タミル・ナドゥ州、工業団地に再生水を供給する排水浄化処理施設完成

(インド)

チェンナイ発

2019年12月12日

インド南部のタミル・ナドゥ(TN)州政府は11月29日、エダパディ・K・パラニスワミ州首相が出席して、州都チェンナイ市西部のコヤンベドゥ排水浄化処理施設の開所式を行った。水の供給能力は1日当たり4,500万リットル。逆浸透で3次(高度)処理(TTRO)を行い、汚水を飲用可能なレベルまで浄化する。

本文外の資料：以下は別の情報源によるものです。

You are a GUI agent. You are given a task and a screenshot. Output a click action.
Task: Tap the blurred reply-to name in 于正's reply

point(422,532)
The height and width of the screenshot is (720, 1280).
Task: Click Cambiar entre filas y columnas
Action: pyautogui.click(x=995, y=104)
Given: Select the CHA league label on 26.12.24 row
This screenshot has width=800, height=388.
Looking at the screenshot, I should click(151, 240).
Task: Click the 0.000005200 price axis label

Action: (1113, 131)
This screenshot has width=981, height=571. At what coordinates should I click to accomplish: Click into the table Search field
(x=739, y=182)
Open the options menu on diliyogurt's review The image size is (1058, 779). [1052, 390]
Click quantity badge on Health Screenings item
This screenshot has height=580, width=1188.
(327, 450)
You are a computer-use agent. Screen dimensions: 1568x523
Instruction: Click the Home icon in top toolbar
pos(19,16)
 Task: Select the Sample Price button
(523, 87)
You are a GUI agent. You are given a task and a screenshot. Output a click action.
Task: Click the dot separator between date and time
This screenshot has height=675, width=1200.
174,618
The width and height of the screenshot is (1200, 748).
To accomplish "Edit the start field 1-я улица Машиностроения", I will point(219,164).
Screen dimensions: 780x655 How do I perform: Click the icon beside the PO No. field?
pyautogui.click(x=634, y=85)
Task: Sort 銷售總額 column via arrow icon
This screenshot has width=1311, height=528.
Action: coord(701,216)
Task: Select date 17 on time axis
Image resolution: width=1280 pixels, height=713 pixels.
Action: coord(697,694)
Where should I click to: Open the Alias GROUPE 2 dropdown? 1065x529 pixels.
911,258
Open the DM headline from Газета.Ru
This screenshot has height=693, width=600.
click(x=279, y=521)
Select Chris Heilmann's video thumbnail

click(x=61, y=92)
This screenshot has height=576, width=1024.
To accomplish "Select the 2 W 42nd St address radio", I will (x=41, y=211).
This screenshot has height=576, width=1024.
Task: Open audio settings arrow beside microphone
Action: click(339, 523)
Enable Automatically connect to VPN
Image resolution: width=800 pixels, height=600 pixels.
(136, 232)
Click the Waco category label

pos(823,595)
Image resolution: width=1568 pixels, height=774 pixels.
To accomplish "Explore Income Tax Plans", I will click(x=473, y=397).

この施設の完成により、日系企業が多く進出するオラガダム周辺の工業団地にパイプラインで再生水供給が開始される。このエリアの州産業振興公社(SIPCOT)工業団地に入居する日系企業にとって、水の供給不足が工場運営上の課題となっており、チェンナイ日本商工会は州政府との対話などを通じ、供給改善を繰り返し要望していた。工業団地付近ではこれまで、近隣の湖(貯水池)からパイプラインが敷設されているものの、貯水量が慢性的に低水準にとどまっていた。この状況の改善が見込まれる。ジェトロが12月6日にSIPCOTへ供給開始時期を確認したところ、「現在、試験確認を行っており、12月中の開始を目指している」との回答があった。

チェンナイにおけるTTROプラントの完成は、10月に操業を開始した市内北部コドゥンガイユールの施設に次いで2つ目。コヤンベドゥの施設は地場大手VA Tech Wabag がイスラエルのIDE Technologiesとのコンソーシアムで建設工事などを担った。VA Tech Wabagが今後15年間にわたって運用・維持管理を行う。建設費用は48億6,210万ルピー(約72億9,315万円、1ルピー=約1.5円)で、国際協力機構(JICA)のTN州投資促進プログラム(円借款)と中央政府のジャワハルラル・ネルー国家都市再生ミッションによって資金が供与された。

パラニスワミ州首相は「コドゥンガイユールとコヤンベドゥの2つの排水浄化処理施設の稼働により、(チェンナイの)汚水の約20%が再利用される」としている(「ビジネス・スタンダード」紙11月29日)。